- **Passage to read**
Prime Minister Boris Johnson on Friday defended his decision to put 99 percent of the English population under higher tiers of restrictions after the country emerges from a national lockdown.
The government published the list of local restriction tiers by area on Thursday. All local authorities in England—except the Isle of Wight, Cornwall, and the Isles of Scilly—are placed under Tier 2 and Tier 3. Most of the areas were in Tier 1 before the current four-week national lockdown started.
MPs and residents were up in arms when their areas were put under higher levels of restrictions despite having low numbers of cases.
“With some districts starting to show some of the highest infection rates in the country, we strongly believe that any local lockdown should be conducted on a borough or district level,” the MPs wrote in a letter to Health Secretary Matt Hancock.
The whole of Kent has been placed in Tier 3.
Johnson said that he understood why people would feel frustrated, but there was no other way.
“There’s got to be some simplicity and some clarity in the way that we do this,” he said.
“The second problem is that, alas, our experience is that when a high incidence area is quite close to a low incidence area, unless you beat the problem in the high incidence area, the low incidence area I’m afraid starts to catch up,” Johnson added.
Johnson said the higher tiers of lockdowns are not the same as the national lockdown, with shops, gyms, and hairdressers reopening and communal worship is allowed again.
Dozens of Tory MPs have voiced their opposition to future lockdowns.
The MPs called for the government to “publish a full cost-benefit analysis of the proposed restrictions on a regional basis so that MPs can assess responsibly the non-COVID health impact of restrictions, as well as the undoubted impact on livelihoods.”
Senior Conservative Iain Duncan Smith said he did not think the allocations made sense.
“There are all sorts of examples of people, of areas with lower levels [of infections] going into Tier 3 than some who are in Tier 2. Other areas that were in Tier 3 in a seriously falling, I mean halving their infection rates on downwards, severe downward curve, are stuck in Tier 3 without any reward or any promise for that,” he added.

- **Task A**
Answer these from the article on England's tier restrictions:
(i) Which areas of England were left out of Tier 2 and Tier 3?
(ii) In which tier has the whole of Kent been placed?
(iii) To whom did the MPs address their letter?
- **Task B**
In one to three sentences, explain the reasons Johnson gives in the article on England's tier restrictions for placing areas with low case numbers under higher tiers.

- **Data for review**
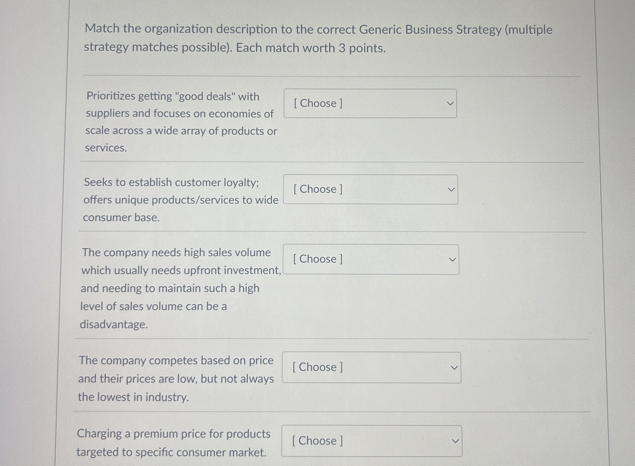Image resolution: width=635 pixels, height=466 pixels.
Task: Click the "[ Choose ]" text in last dropdown
Action: point(318,441)
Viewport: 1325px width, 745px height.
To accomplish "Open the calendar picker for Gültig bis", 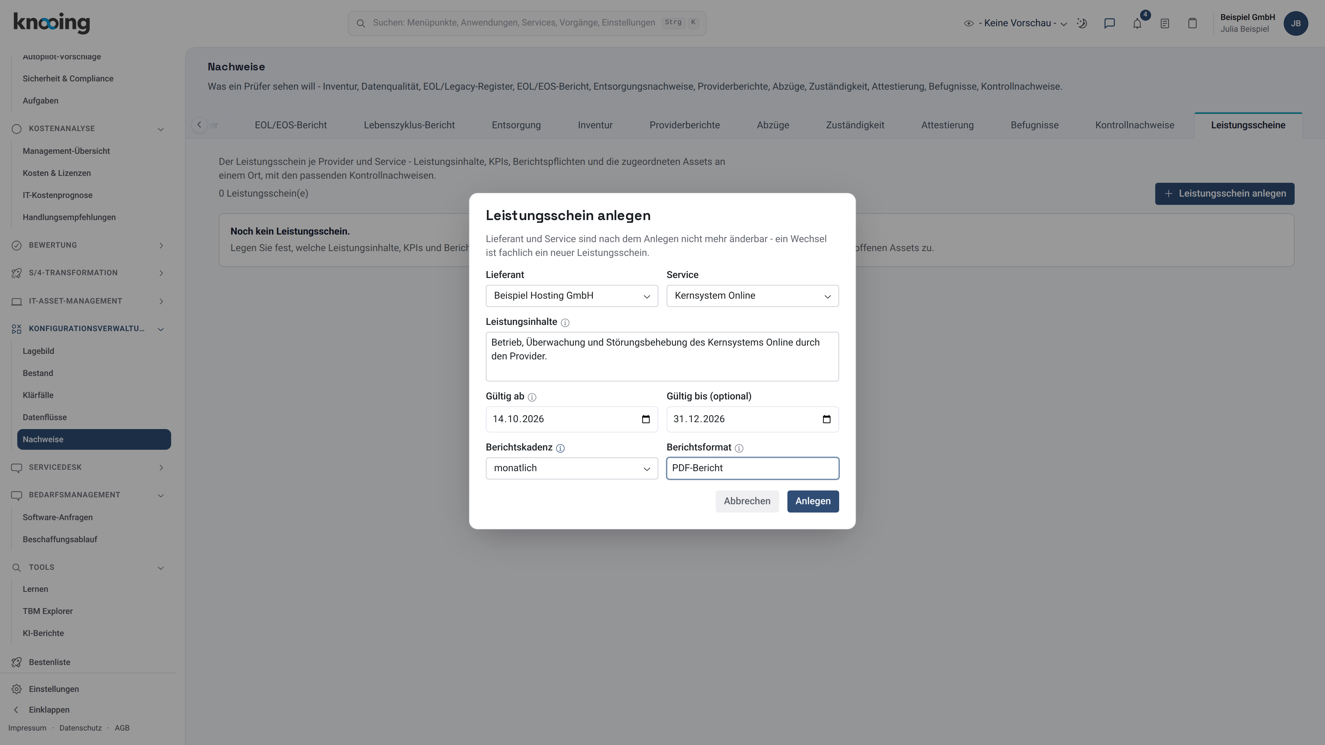I will pos(826,419).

- **Exercise result A**
(i) The Isle of Wight, Cornwall, and the Isles of Scilly.
(ii) Tier 3.
(iii) Health Secretary Matt Hancock.

- **Exercise result B**
Johnson says the system needs some simplicity and clarity. He also says that when a high-incidence area is close to a low-incidence area, the low-incidence area starts to catch up unless the problem is beaten in the high-incidence area.